Jordan has asked the UN to lay out other options for providing assistance to the Syrians at the berm, and various options have been discussed with interested government and UN agency representatives in New York and Beirut. Among the proposals discussed were to move the people at the berm 10 kilometers inside Syria, to allow aid deliveries across the Syrian border or internal conflict lines, or to use air drops or a crane to deliver food and assistance. No agency has announced a practical method to provide aid inside Syria in these remote desert locations.

“Providing sporadic assistance, while necessary in terms of immediate needs, is not a sufficient solution: what is imperative is to bring these people to safety,” Frelick said. “Aid can’t be a substitute for protection.”

In December 2015, the Office of the UN High Commissioner for Refugees (UNHCR) said that Jordan was putting the lives of refugees at risk by trapping them at the berm, including “women …giv[ing] birth in unsanitary and unhygienic conditions, … [people with] respiratory tract infections, gastroenteritis, skin disease… diarrhea, vomiting and acute malnutrition.” Since that time, conditions at the berm have significantly deteriorated.

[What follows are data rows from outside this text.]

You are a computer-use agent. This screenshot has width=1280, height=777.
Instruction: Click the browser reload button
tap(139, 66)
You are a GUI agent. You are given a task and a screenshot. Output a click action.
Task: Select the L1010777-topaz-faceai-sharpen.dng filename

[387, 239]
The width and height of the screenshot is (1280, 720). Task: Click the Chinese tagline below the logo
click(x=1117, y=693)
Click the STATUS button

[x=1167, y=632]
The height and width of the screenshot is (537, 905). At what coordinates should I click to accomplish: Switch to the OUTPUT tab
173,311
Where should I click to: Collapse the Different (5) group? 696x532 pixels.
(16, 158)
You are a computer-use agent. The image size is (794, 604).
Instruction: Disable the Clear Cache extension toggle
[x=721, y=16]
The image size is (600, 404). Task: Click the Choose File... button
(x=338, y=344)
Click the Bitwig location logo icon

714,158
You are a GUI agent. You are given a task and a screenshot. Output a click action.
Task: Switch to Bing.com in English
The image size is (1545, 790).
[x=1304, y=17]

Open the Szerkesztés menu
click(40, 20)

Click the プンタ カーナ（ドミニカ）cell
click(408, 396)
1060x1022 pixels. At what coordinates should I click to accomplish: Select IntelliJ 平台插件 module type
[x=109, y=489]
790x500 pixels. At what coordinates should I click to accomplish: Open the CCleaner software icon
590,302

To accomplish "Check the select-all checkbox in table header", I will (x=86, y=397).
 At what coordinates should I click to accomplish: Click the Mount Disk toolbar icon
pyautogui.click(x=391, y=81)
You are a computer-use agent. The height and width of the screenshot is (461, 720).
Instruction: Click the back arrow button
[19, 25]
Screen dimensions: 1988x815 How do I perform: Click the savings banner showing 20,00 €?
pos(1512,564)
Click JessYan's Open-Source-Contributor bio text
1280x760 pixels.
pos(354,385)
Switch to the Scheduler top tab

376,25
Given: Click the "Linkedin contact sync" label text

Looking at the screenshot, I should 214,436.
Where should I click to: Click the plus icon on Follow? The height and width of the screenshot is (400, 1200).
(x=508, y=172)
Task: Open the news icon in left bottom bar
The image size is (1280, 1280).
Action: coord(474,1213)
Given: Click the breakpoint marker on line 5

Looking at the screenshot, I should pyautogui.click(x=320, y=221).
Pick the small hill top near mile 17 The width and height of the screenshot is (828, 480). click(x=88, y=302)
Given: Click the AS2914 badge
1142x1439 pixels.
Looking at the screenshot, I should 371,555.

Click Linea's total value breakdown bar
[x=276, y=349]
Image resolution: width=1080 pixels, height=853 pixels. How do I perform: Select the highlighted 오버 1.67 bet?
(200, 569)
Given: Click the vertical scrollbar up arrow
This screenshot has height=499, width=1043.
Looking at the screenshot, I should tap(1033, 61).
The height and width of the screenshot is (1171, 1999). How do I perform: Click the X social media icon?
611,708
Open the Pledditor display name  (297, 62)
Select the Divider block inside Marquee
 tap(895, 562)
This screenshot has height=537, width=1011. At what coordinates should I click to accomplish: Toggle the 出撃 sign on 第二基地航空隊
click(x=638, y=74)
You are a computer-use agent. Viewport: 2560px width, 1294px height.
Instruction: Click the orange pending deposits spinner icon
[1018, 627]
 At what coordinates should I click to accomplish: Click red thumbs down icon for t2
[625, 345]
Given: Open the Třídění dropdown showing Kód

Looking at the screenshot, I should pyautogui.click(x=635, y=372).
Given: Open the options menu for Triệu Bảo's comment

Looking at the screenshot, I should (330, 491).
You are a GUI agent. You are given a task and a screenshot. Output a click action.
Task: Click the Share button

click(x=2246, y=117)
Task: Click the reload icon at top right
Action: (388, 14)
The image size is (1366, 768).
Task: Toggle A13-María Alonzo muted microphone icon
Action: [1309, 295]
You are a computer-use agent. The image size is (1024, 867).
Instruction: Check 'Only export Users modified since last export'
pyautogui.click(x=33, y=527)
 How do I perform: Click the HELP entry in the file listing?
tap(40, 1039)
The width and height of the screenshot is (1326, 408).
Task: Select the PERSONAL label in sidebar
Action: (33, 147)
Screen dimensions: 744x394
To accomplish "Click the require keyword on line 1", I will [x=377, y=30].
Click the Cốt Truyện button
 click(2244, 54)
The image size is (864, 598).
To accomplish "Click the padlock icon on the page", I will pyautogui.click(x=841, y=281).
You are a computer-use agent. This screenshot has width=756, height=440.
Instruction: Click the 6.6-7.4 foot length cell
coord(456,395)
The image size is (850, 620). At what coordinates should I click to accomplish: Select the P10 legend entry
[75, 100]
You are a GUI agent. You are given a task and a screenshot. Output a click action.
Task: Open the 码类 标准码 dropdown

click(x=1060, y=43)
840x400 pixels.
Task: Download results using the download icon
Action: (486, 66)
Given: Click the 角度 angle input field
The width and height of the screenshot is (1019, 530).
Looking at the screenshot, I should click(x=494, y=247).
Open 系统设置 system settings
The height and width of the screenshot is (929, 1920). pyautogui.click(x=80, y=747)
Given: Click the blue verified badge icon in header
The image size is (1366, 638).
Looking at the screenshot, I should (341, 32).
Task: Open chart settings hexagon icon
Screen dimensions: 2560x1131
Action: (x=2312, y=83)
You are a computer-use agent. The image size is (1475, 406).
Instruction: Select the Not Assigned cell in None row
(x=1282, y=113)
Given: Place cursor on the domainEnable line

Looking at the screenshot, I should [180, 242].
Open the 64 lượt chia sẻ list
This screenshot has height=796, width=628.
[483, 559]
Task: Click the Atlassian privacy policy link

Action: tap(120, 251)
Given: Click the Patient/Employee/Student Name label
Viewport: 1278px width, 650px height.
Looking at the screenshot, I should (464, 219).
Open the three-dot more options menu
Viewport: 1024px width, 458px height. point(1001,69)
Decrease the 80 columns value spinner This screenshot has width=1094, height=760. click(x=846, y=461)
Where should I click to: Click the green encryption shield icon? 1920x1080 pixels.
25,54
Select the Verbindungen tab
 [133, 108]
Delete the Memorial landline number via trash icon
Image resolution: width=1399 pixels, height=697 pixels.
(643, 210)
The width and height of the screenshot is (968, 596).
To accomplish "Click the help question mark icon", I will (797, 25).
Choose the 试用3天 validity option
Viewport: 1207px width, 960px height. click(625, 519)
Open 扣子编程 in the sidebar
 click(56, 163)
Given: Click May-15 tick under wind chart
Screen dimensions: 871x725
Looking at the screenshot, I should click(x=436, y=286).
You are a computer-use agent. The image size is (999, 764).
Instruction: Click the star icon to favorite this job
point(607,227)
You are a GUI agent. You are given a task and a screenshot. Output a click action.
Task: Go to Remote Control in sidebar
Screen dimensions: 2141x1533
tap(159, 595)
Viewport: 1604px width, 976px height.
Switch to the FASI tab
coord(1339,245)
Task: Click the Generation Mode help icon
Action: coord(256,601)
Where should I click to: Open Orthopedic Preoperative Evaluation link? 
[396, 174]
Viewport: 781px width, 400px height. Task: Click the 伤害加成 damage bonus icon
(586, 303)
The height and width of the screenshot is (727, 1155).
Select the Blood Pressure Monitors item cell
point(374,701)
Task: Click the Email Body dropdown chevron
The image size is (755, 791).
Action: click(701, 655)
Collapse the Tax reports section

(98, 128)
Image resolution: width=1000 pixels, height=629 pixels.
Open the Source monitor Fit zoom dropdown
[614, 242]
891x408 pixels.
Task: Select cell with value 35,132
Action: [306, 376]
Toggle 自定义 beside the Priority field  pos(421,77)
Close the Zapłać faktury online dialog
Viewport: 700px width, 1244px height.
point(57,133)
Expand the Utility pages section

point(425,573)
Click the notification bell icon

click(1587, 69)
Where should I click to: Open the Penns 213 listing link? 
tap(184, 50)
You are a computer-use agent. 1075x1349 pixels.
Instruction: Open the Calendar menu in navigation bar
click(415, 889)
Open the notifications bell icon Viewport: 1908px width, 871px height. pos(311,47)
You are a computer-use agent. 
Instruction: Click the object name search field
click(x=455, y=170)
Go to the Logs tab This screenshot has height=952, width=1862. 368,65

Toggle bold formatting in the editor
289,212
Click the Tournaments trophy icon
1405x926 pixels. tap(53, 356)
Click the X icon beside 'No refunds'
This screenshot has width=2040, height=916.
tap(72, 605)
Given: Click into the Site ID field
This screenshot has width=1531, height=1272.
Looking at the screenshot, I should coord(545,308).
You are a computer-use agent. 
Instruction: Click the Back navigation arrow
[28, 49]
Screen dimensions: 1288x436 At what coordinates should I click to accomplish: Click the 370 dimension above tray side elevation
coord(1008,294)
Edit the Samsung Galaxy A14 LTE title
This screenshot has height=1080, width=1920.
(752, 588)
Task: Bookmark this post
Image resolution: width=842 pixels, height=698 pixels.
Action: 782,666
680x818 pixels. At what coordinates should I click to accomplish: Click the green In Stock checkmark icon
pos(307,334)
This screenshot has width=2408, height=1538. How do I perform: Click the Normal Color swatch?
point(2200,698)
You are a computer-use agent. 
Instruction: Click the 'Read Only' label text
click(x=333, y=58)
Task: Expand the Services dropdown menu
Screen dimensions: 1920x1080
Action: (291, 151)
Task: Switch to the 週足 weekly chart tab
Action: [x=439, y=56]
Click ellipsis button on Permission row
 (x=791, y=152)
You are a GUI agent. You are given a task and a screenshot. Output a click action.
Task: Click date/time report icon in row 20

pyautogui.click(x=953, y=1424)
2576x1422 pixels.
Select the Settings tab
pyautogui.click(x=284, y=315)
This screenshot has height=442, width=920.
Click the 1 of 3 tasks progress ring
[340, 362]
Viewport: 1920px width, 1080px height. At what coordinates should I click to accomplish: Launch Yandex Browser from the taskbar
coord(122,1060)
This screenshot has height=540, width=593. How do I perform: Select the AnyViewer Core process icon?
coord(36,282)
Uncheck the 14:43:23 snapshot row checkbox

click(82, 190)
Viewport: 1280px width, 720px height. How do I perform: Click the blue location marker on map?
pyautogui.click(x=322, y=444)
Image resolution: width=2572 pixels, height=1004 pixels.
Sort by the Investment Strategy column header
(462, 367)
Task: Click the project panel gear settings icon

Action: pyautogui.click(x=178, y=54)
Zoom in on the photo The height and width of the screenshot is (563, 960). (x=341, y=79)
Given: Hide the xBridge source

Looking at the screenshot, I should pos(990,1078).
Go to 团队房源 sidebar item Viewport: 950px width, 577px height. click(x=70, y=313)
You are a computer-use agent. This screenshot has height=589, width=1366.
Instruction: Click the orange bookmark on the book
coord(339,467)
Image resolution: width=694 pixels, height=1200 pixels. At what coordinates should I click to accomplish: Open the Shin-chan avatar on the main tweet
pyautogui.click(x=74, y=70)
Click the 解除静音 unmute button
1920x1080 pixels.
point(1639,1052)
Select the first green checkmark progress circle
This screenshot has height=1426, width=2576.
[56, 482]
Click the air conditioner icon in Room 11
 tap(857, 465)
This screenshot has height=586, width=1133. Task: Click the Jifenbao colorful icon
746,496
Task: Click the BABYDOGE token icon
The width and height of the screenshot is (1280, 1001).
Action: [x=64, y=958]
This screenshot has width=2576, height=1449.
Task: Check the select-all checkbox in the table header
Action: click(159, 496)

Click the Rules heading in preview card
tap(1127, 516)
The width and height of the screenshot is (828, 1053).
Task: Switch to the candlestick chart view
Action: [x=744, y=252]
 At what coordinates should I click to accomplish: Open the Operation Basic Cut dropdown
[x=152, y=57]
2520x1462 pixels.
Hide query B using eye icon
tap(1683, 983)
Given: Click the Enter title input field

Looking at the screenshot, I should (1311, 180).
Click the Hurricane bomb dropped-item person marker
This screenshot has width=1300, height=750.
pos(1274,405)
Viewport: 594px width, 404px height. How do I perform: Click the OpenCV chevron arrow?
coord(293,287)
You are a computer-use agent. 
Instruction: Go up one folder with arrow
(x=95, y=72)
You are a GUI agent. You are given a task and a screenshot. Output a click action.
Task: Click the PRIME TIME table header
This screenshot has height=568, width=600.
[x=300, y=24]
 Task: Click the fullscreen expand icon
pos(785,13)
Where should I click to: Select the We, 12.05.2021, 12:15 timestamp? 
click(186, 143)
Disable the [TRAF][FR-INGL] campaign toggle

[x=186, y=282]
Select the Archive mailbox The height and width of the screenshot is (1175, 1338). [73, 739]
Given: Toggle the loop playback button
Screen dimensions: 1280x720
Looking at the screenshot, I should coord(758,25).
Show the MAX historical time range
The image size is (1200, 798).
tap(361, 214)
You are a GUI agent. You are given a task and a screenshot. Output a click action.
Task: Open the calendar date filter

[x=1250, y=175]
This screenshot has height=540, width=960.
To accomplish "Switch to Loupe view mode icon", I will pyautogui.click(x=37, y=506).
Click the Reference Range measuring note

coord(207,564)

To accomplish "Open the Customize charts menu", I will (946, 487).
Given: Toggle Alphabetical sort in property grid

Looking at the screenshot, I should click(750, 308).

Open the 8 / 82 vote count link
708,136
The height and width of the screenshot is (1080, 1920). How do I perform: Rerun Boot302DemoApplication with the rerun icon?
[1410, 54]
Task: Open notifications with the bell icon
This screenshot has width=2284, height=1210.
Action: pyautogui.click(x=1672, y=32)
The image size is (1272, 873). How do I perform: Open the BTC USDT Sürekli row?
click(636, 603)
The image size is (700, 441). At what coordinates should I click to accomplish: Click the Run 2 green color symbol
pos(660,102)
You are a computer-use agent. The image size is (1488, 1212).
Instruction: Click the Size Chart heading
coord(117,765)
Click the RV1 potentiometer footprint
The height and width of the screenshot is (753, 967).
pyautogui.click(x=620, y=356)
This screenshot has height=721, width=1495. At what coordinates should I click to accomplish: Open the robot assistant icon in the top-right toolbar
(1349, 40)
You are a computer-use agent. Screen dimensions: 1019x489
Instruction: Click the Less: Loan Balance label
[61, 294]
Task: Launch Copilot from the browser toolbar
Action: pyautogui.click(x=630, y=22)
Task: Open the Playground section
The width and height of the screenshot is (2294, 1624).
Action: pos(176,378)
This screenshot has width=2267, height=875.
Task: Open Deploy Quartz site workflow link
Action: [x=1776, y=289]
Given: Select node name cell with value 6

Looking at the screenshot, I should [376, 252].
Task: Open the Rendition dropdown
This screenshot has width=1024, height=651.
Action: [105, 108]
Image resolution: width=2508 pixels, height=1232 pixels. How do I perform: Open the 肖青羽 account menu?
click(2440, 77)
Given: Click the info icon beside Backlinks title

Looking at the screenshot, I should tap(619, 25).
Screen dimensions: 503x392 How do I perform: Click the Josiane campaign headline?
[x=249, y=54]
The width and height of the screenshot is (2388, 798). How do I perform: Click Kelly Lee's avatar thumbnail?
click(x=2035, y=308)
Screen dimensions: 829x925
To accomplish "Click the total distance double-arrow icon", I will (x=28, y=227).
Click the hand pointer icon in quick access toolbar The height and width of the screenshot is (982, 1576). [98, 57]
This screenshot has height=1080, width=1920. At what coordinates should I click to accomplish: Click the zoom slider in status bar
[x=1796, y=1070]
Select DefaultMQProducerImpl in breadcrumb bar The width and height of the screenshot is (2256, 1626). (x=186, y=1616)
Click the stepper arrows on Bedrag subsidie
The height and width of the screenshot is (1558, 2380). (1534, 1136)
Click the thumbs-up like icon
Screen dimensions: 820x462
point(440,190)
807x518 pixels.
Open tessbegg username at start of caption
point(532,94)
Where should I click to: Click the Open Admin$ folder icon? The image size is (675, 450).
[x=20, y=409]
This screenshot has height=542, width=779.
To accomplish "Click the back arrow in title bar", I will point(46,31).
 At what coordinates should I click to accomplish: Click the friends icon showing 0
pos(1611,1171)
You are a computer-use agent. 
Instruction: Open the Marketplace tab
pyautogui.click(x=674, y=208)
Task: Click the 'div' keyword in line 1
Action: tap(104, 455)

In the July 28 letter to President Obama, Human Rights Watch urges the United States, which will host a major summit on the Global Refugee Crisis on September 20, to show leadership by working with Jordan, a close ally, to move the stranded asylum seekers to a safe location. The letter says that the United States and other donor governments should provide financial, technical, and logistical support to enable Jordan to transfer asylum seekers from the berm to a secure location and that the US should step up its efforts to resettle or accept Syrian refugees into the US.

One suggestion from Human Rights Watch is to fly some of the asylum seekers directly to places where they would have the right under US law to lodge asylum claims and where they could stay in safety and dignity while undergoing screening.

As of August 1, UNHCR had registered 657,000 Syrians in Jordan. Human Rights Watch has repeatedly called for other countries to increase their assistance to Jordan and to resettle greater numbers of the Syrian refugees living in Jordan. International donors should also step up assistance to Jordan and aid agencies working on the Syria crisis, including through long-term development funding. UNHCR Jordan has received 59 percent of its budget request for 2016.

“The crisis at the Jordanian border gives the United States the opportunity to demonstrate to the world that refugee crises can be managed in compassionate ways that both save lives and provide for greater regional and global security,” Frelick said.